- Exercise instructions -
- A) In the blog post below about October and applying to grad school, what is the name of the writer's fraternity chapter?
- B) Continue the blog post below about October and applying to grad school in student affairs, starting right after its final sentence.

Selected passage Start Marker

It’s OCTOBER!!! October is my favorite month of the year! It’s when Fall really starts to kick in. The changing leaves, cooler weather and fashion are perf. Not to mention my fraternity, Delta Lambda Phi, was founded this month AND my chapter (Beta Rho) chartered in October as well.
Why am I only taking a year instead of working full-time for a few years and then going back?
Now that I’ve expressed love for this month, October is also Careers in Student Affairs month. Exactly one year ago, I was waist deep in student affairs related activities. I was a Senior RA, VP of NRHH, a NUFP, applying to be an OA, spearheading my fraternity’s founder’s week celebration and applying to grad school. This year, I’m only doing the latter. It’s weird, but it’s caused me to reflect more on my journey. My enthusiasm for the field has only grown since finishing school. I truly applaud everyone who has gone through the grad school application process while still in undergrad and went/are going straight through to grad school. I went through the process last year, but this gap year is necessary. As you can tell, I was doing a lot while in undergrad so adding the grad process was “doing the most.” However, I did have the chance to attend a panel last year comprised of various student affairs professionals that helped to solidify my decision to pursue a career in the field. The panel was comprised of practitioners in various levels as well as faculty from the Educational Administration graduate program. They told their stories about how they got to where they are. You could tell that they loved the field and are excited for the next generation of practitioners.
Now, more than ever, I’m confident that I will be a part of this next generation of practitioners. My grad school search process is done. I’ve picked 6 programs to apply: Miami University, University of Vermont, Ball State University, Bowling Green State University, University of Nebraska – Lincoln, and Western Illinois University. Each program is one that I can truly see myself thriving. I’ve had several conversations with current students in each program and the feeling that I’m getting from them is warm and welcoming. For me, the current students in a program are just as important as faculty and program quality because I will be spending a lot of time with all of them. I’d rather spend my time with people who are open, welcoming, and authentic than not so getting a feel for the current students helps.

Selected passage End Marker
Provided information Start Marker

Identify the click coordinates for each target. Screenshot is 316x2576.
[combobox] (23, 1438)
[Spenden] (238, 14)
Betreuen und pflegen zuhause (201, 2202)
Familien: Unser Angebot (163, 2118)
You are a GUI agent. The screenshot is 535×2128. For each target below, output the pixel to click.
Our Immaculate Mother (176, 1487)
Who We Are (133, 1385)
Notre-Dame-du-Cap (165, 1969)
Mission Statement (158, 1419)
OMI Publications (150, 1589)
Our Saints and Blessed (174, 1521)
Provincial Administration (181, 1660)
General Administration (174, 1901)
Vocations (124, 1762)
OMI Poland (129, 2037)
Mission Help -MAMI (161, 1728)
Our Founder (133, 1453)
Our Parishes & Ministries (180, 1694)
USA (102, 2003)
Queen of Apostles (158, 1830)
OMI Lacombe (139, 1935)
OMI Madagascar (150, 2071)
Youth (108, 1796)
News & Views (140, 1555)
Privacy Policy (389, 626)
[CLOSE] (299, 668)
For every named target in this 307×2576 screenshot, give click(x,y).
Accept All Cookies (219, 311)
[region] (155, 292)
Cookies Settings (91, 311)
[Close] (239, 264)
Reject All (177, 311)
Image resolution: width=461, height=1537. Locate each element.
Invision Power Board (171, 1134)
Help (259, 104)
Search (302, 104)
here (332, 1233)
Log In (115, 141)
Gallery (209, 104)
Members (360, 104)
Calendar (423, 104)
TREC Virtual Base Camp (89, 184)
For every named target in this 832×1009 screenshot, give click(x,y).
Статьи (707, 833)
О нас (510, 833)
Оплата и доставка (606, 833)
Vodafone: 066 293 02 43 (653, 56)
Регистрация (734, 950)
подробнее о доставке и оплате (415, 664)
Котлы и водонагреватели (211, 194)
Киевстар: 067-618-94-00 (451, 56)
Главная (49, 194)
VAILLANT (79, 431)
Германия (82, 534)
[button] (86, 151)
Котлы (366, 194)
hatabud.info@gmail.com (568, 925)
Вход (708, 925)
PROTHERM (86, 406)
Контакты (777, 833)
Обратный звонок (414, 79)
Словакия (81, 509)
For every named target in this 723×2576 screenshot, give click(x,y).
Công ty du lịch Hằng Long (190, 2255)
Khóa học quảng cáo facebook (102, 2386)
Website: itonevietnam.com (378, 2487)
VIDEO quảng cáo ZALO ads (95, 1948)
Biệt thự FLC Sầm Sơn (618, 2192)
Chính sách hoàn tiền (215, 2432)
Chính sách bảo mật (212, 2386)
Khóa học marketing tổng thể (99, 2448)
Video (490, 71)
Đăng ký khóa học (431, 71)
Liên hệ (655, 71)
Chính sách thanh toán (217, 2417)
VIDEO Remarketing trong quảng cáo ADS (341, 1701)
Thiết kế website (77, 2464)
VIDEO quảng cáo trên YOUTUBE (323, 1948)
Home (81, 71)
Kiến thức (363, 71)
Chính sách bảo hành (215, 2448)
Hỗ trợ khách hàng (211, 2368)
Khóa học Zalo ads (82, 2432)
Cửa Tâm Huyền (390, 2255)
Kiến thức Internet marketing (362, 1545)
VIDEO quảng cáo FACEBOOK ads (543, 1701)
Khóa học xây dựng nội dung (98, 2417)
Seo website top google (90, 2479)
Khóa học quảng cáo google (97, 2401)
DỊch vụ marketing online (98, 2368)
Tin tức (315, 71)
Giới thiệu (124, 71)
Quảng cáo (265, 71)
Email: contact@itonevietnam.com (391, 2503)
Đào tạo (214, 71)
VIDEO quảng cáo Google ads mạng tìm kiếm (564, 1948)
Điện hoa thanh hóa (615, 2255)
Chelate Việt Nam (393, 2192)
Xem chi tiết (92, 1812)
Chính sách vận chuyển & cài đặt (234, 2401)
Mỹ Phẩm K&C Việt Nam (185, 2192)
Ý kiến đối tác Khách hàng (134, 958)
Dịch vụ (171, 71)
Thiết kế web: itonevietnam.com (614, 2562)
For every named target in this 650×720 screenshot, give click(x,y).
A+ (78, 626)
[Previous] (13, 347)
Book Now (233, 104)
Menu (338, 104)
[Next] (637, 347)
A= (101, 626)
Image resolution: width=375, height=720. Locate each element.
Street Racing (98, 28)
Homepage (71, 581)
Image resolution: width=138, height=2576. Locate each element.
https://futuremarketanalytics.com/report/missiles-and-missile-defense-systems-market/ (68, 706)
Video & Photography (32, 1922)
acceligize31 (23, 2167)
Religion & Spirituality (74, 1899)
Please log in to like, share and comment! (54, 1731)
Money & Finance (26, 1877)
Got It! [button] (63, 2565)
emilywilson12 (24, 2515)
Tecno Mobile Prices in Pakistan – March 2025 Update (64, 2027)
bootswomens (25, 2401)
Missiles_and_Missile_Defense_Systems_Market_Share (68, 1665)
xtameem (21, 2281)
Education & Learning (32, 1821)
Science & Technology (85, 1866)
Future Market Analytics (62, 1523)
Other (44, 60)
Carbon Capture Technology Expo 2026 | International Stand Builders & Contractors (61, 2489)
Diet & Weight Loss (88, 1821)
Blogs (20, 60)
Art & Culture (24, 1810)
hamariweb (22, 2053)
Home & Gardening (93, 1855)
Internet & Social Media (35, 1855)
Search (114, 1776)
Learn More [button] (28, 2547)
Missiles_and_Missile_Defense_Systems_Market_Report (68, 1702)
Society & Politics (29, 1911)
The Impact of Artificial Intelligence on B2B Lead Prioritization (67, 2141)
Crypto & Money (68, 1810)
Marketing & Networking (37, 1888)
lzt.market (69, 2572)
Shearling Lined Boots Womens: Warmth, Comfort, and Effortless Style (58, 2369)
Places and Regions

Provided information End Marker

- Answers for the tasks -
- A) Beta Rho

- B)
Although I have decided to apply to these 6 programs, there is no guarantee that I will even be offered interviews to any of them. I’m hopeful and pretty confident, but I’m not expecting to get interview offers from all 6 programs. My hope is 3-4, but I’ll be happy with any interview offers. It will be at that point (interview days) that I will know which program is truly right for me. It is so easy to say that blank school is my top choice program, but you won’t know if it is the right fit until you visit. That is how I’m looking at it this year. Don’t get me wrong, there are definitely programs I’m a little more partial to than others on my list but that could definitely change. Take my journey last year for example. UVM was my top choice program by far. Everything was UVM. Seriously, you can check my early blog posts. In the end, I wound up not even getting an interview offer from the program. UVM is still on my list because there was a reason it was my top choice program. However, I’m not banking on UVM or bust. WIU was in my top choices, but after visiting it felt so good. It was a fit for me, but I wasn’t a fit for the program that year. I’m hoping to change that this year. Without a doubt, I know in my heart that come March/April I’ll be committing to a program. It may be one of those two or any one of the other programs. This gap year gave me the opportunity to explore more programs.
I was asked a question by a friend about my journey though. She asked “Why am you only taking a year instead of working full-time for a few years and then going back?” The question sounded strange to me at the time. Like I just went through the grad school application process meaning that I obviously want to go to grad school. Why would I want to wait any longer than I have to get there? The answer I gave was the first thing that came to my mind. After giving it some more thought, I don’t want to wait any longer to start grad school because 1) I fear that I may find something else and never go back, 2) Before I chase any other dreams I want to have my degrees in order, and 3) I love working with students and I want to be able to say that I have a degree in it. I’d love to work in an Identity Center (LGBTQIA, Multicultural, Men and Masculinities, etc.), complete research on the identity development of college students, write papers and literature to be used by the masses, read books on various theories, have dialogue about social justice, and be challenged by peers, faculty and students. All of these this can be attained while in grad school. I’m thrilled by that. I love learning and grad school is the next step in my journey as a learning addict.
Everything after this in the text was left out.